Fake fish fool fowl feeding on amphibians

Blenny
Many species of blenny spend periods of time out of water.
Credit: Getty Images

Taking the phrase “fish out of water” to new heights, research published in The American Naturalist has shown that amphibious blenny fish are literally leaping out of the ocean and on to dry land in order to escape predators.

Blennies, like their distant cousins the mudskippers, are well known as fish that can survive for considerable periods on land, but until now there had been little investigation into why they leave the water.

Observing the behaviour of three species of blenny, all from the sub-family Blennioidei and found on Rarotonga in the Cook Islands, a team of researchers from the University of New South Wales in Australia was the first to examine the question.

The team discovered that the fish move up and down the shoreline to stay out of reach of predatory fish that move with the tide. The researchers had noticed that some species of blenny emerged from the water to spend various amounts of time in rock pools and exposed rocks.

“An escape from predation has been a classic hypothesis for why animals might move into a new environment, but our study is one of the first to actually confirm that this happens in nature,” explains lead author Terry Ord.

To test the hypothesis, the team conducted surveys of the number of blennies and their predators across both water and land, documenting any attacks that occurred.

They tallied up the number of blennies found in three environments: purely aquatic, intertidal, and terrestrial. They also recorded the numbers of birds found loitering around on land, because they comprised the principal non-aquatic predators.

In a novel move, the researchers fashioned fake blennies out of Plasticine, and then scattered them across the dry land and intertidal habitats. They then observed how often the birds struck the decoys.

The results? At low tide, most of the blennies positioned themselves in the intertidal zone while their aquatic predators were restricted to deeper waters. But as soon as high tide hit, the blennies moved onto dry land, indicating that they were actively avoiding areas of high predation risk.

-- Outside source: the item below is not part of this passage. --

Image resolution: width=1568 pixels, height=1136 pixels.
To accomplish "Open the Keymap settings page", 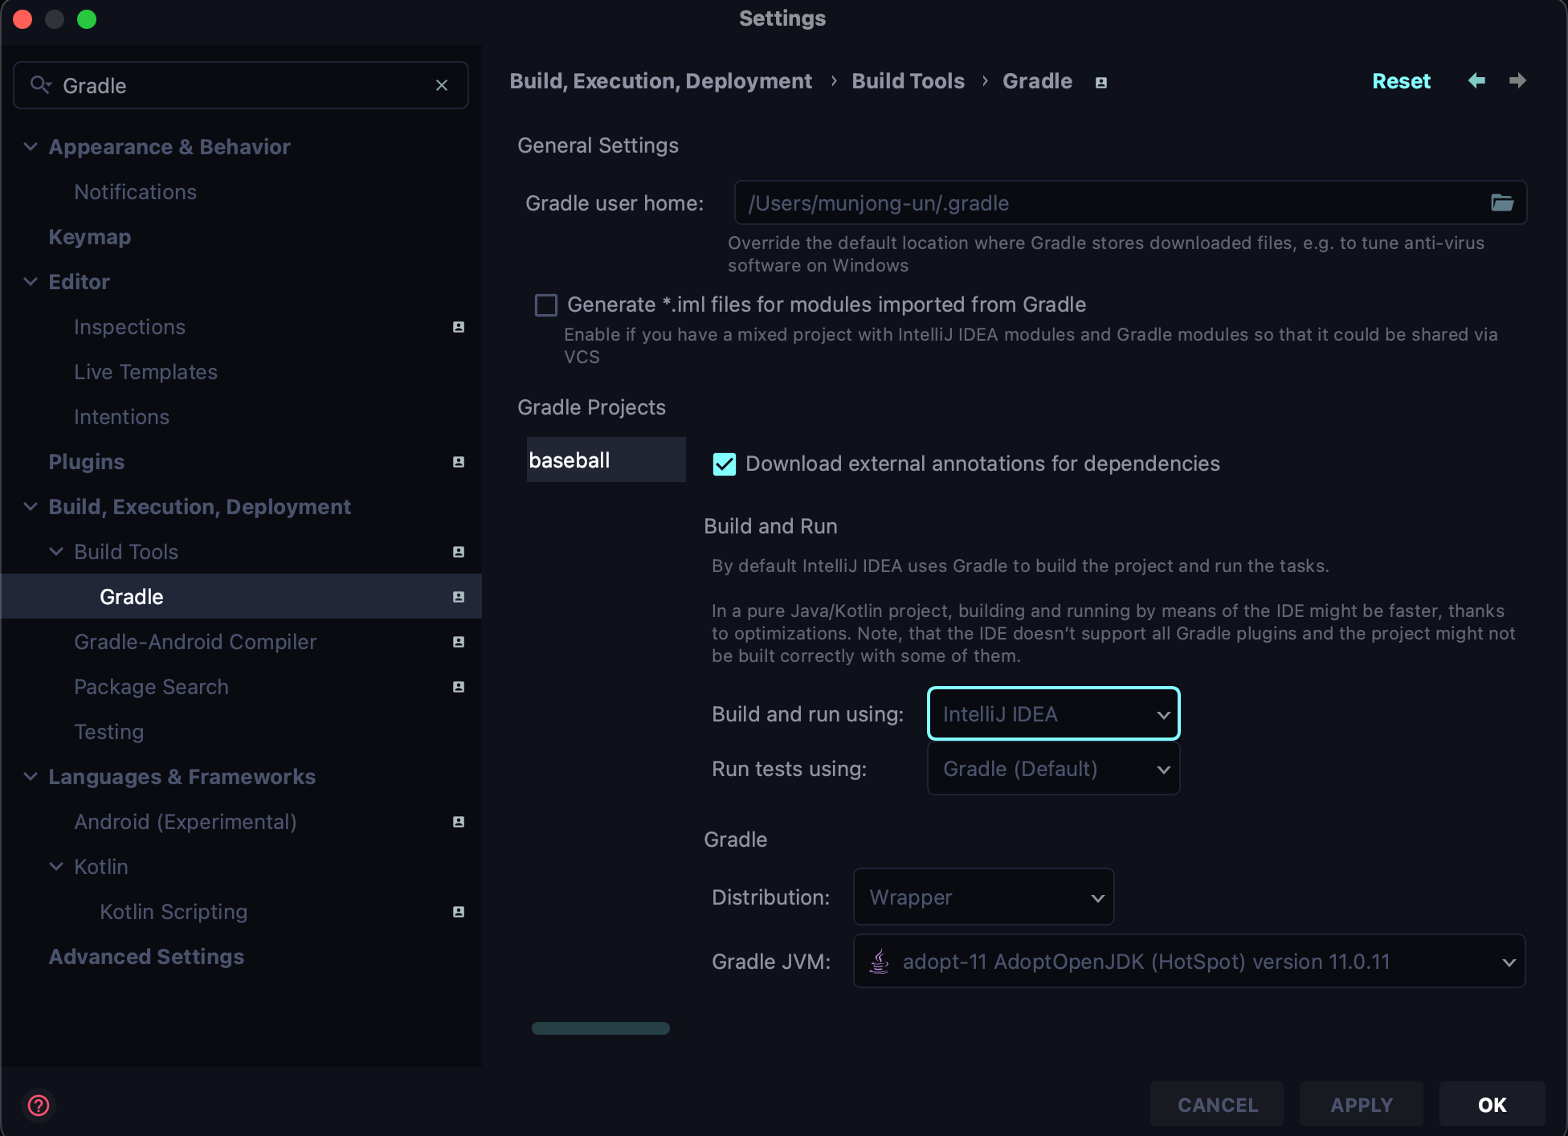I will coord(89,237).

Observing the fate of the fake blennies, the researchers noted that those in rock pools were attacked by birds more often than those on dry land.

The researchers note that the reverse sea change – from ocean to land – made by these fish to avoid water-bound predators might well be a way of understanding more generally how species evolve to colonise new environments in nature.

“The puzzle of why fish emerge onto land is effectively the same question of what motivates any organism to move into an environment starkly different from its ancestral condition,” they write.